Bu soruyu bu haliyle bir eski video komedisinden hatırlıyorum. Galiba bir Zeki Alasya ve Metin Akpınar parodisiydi. Çocuk bu soruyu, soran kişiyi isyan ettirinceye kadar soruyor -aslında o noktaya kadar asla gelmezler, çünkü çocuklar yetişkinlerden daha erken sıkılırlar…
Metrodayız, yanımda yabancı akademisyen bir dostum var ve aramızda Almanca konuştuğumuzu duyan genç, "Nerden geldin?" diye senli benli bir soru soruyor, ardından da "burada ne yapıyorsun?" diyor. Bana sorsa, Almanca "Polis misin?" diye bir karşı soru soracağım ama dostum kibarlığı elden bırakmayıp yirmi yaşlarındaki gence cevap veriyor -ki onun memleketinde bu olay tipik bir kabalık örneği.
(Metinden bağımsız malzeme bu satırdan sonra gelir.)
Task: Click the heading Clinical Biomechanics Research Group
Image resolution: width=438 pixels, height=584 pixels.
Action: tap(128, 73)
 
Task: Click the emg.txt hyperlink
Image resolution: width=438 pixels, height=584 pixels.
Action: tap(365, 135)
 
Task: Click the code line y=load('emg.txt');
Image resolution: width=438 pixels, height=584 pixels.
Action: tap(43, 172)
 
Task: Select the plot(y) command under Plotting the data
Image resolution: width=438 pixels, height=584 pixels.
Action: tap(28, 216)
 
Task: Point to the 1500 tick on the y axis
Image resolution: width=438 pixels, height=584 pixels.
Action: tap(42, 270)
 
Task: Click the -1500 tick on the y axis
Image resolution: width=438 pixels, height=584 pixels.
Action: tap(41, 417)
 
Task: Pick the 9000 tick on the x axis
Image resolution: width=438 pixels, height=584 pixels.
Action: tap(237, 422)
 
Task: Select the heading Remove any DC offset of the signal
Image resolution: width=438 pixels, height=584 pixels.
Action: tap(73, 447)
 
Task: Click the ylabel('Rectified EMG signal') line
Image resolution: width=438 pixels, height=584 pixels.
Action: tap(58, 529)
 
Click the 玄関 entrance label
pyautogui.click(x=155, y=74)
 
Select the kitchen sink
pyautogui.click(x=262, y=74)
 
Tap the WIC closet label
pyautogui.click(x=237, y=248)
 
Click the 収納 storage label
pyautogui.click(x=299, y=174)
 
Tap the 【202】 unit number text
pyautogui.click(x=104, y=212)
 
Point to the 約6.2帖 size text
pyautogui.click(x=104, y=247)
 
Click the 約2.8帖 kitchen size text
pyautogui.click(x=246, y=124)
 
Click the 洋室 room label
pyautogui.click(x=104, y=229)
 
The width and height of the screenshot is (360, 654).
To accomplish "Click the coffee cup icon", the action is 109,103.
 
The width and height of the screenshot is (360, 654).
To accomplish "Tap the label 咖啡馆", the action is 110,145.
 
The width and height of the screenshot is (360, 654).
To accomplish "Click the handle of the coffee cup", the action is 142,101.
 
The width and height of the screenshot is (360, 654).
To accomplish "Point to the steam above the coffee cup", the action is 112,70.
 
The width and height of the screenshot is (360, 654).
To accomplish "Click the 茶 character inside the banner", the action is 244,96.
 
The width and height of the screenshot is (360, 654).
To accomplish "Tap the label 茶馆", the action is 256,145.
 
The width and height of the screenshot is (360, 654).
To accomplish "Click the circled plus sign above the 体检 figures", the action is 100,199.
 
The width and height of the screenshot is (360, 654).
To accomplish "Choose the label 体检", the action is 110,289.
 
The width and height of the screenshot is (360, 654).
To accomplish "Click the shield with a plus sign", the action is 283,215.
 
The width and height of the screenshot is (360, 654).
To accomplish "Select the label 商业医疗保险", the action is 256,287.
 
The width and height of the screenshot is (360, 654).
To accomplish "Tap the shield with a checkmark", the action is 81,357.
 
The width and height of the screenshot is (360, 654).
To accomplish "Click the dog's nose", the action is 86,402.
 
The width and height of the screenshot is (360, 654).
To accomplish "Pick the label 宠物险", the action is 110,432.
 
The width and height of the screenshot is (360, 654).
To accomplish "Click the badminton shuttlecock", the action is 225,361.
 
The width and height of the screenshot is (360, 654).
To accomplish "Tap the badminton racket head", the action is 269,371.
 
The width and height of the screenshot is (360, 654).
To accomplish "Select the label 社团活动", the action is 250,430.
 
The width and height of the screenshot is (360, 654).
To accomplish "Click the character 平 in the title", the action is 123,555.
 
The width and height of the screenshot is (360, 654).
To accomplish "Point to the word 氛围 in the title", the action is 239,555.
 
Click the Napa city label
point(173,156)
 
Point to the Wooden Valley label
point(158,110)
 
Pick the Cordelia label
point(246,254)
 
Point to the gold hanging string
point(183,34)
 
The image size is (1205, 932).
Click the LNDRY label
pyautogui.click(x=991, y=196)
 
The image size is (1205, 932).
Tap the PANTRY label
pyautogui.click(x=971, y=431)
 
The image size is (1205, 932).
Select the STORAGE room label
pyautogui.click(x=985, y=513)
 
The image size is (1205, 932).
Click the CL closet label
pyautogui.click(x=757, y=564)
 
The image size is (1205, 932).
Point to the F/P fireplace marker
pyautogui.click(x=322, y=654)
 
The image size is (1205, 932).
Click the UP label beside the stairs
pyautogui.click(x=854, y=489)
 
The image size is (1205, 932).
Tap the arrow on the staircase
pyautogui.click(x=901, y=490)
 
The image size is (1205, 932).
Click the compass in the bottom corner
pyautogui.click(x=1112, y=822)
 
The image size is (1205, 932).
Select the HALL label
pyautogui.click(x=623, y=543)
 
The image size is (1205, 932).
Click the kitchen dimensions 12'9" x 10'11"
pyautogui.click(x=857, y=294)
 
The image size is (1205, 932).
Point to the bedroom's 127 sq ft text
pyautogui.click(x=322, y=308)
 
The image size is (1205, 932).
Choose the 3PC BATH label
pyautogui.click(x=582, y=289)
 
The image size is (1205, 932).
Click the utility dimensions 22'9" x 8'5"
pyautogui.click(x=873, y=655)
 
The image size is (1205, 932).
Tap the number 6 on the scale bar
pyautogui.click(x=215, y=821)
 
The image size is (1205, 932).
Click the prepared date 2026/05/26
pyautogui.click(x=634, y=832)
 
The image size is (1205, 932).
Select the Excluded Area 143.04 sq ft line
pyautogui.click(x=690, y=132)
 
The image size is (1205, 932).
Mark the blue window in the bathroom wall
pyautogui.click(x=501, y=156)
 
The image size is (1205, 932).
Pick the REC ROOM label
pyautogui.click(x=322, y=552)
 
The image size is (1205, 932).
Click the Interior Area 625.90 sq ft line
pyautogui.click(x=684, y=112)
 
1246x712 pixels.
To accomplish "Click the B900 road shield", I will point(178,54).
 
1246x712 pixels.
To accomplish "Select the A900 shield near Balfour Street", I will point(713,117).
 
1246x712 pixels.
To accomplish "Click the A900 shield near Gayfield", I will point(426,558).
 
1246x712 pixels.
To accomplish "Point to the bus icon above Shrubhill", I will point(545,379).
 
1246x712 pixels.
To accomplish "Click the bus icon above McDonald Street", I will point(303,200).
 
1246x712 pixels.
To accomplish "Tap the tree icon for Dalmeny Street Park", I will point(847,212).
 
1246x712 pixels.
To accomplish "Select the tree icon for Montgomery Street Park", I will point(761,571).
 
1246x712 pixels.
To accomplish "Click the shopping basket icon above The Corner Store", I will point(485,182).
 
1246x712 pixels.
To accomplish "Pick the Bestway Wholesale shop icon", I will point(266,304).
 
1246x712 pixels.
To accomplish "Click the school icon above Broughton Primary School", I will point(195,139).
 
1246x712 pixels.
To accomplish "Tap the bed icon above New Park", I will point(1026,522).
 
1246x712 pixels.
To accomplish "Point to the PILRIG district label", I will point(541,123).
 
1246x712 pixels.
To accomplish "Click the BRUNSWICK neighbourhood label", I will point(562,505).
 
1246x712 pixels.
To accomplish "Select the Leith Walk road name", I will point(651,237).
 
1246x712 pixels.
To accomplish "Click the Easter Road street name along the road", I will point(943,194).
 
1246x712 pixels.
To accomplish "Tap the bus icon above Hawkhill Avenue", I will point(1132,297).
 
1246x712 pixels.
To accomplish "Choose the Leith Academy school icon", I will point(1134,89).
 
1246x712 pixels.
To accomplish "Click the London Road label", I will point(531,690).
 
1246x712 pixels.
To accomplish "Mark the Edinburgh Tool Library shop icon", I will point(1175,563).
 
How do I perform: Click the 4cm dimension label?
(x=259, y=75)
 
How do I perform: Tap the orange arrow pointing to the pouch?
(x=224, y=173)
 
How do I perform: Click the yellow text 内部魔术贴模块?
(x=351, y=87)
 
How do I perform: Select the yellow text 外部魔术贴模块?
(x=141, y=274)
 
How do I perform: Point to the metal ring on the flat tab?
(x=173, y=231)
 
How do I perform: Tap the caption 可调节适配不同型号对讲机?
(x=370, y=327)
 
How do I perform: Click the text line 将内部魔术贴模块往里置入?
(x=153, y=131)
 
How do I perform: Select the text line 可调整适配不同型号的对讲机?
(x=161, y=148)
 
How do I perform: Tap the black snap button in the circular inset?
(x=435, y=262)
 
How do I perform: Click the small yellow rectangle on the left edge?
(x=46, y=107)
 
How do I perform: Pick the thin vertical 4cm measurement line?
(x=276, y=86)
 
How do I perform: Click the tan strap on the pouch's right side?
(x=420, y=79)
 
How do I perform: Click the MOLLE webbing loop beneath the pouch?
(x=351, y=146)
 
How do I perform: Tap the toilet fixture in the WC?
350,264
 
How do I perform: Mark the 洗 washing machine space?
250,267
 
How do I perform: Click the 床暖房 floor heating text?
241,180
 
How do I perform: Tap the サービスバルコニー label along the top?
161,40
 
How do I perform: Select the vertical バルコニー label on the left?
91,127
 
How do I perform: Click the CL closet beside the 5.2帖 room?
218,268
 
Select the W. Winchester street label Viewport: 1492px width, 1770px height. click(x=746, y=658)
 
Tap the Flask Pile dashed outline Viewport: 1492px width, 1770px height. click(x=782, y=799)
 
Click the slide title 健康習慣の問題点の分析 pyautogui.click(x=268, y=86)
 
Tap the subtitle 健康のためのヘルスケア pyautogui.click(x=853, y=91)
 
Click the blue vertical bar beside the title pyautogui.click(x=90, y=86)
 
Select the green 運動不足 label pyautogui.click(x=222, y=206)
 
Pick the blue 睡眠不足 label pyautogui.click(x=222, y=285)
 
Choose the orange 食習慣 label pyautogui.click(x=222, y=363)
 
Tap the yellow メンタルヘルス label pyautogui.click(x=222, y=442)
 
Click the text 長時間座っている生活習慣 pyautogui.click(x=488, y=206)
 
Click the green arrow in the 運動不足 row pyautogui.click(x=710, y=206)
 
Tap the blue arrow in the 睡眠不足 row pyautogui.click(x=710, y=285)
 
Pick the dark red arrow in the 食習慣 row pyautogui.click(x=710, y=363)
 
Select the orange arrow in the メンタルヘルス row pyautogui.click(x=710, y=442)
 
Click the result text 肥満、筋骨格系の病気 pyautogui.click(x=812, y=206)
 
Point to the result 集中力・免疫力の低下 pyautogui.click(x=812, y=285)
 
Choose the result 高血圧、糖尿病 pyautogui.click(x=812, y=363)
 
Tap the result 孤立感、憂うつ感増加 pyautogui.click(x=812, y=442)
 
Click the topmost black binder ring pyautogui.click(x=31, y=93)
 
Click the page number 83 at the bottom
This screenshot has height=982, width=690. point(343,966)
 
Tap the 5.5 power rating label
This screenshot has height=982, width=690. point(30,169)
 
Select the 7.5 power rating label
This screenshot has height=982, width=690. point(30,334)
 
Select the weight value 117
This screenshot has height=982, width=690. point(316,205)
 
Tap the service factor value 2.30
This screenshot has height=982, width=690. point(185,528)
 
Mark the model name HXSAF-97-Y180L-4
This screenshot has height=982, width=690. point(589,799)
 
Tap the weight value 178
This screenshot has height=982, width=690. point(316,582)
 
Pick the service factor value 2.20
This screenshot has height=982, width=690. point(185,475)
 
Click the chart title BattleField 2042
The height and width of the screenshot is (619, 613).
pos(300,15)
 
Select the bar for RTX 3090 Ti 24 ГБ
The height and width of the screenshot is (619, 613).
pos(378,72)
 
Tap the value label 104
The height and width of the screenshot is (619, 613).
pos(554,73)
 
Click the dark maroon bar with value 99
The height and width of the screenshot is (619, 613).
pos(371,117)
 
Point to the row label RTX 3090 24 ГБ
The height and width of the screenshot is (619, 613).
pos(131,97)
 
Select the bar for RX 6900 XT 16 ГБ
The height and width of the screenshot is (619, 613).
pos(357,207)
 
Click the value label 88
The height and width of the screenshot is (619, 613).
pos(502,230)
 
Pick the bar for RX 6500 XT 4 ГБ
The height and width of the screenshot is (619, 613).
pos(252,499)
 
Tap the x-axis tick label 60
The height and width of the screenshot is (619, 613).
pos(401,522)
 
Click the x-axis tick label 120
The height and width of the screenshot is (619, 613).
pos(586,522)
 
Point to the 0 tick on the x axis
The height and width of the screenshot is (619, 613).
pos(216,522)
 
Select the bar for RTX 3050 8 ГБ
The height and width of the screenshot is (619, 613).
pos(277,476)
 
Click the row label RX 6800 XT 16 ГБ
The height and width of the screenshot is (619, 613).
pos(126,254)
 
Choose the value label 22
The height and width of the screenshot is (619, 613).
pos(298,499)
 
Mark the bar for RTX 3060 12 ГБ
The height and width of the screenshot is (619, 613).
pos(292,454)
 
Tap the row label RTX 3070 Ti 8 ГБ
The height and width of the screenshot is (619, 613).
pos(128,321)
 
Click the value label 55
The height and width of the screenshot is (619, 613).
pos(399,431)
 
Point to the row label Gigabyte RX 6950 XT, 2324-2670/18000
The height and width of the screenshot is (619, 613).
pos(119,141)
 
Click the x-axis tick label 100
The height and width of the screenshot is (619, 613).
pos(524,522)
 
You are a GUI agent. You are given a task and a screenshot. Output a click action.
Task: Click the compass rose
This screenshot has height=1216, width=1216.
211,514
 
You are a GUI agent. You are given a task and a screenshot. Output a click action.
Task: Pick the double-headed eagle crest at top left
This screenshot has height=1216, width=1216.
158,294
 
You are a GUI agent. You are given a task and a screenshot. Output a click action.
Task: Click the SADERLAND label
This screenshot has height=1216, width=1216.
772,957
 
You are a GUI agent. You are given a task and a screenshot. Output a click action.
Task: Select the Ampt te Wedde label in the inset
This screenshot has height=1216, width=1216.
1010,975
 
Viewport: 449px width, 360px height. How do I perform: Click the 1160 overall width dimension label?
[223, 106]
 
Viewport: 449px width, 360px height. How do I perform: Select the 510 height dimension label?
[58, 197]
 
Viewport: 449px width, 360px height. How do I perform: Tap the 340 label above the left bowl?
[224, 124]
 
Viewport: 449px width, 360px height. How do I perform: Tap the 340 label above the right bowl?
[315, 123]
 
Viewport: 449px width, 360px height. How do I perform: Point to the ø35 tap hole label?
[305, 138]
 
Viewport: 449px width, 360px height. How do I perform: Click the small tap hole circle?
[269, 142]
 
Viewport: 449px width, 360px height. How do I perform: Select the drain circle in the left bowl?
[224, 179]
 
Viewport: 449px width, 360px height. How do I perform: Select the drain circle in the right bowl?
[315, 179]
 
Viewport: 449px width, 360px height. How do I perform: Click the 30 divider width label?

Yani 1970'lerde birinci vitesle katır kutur yokuş çıkan bir kasaba otobüsünde, yanınızda oturan kişi size "Hemşerim neri gidiyon?" formatında bir soru sorunca yanıtlanan cinsinden bir soru, ama biz İstanbul metrosundayız ve Almanca konuşmaya çalışan, Almanya'da babası dayısı dıdısının dıdısı yaşayan genç, aynı tonda sormaya devam ediyor. Araya girdim ve gence tanımadığı insana Almanca da olsa, bu tür senli benli sorular sormanın pek hoş kaçmadığını, artık böyle sorular da sorulmadığını, birisi Almanca konuşuyor diye ona eski Türk tipi sorular sormanın rahatsız edici olduğunu, bunu öğrenmesi gerektiğini falan kibarca anlattım. Genç bunların hiçbirini anlamadı ve aynı tonda sorup bazı sorularını bizzat yanıtlamaya devam etti…
Soru sormak, cevap vermekten çok daha önemlidir ve Karl Heinrich Waggerl'in deyimiyle "Deha soru sorar, yetenek soruyu yanıtlar." Ama bu ne sorduğunuza bağlıdır. Şimdi Rolf Dobelli'nin "Hayata Sorular" (Fragen an das Leben) adlı kitabıyla ilgilenirken o genç aklıma geldi. Benim mümkün olduğunca basit bir dille, yaptığının kabalık olduğunu -en incitmeyici şekliyle- anlatmama hiç bir reaksiyon göstermedi, tavrında da bir değişiklik olmadı, aynı tonda soru sormaya devam etti. Dostum, "O benim öğrencilerim yaşında" diye gencin tüm sorularını yanıtladı, ama rahatsız olduğumu söylemeliyim, çünkü bu oğlan İstanbul'da metroda gördüğüm 21'inci yüzyıl gençlerleriyle alakasız biriydi…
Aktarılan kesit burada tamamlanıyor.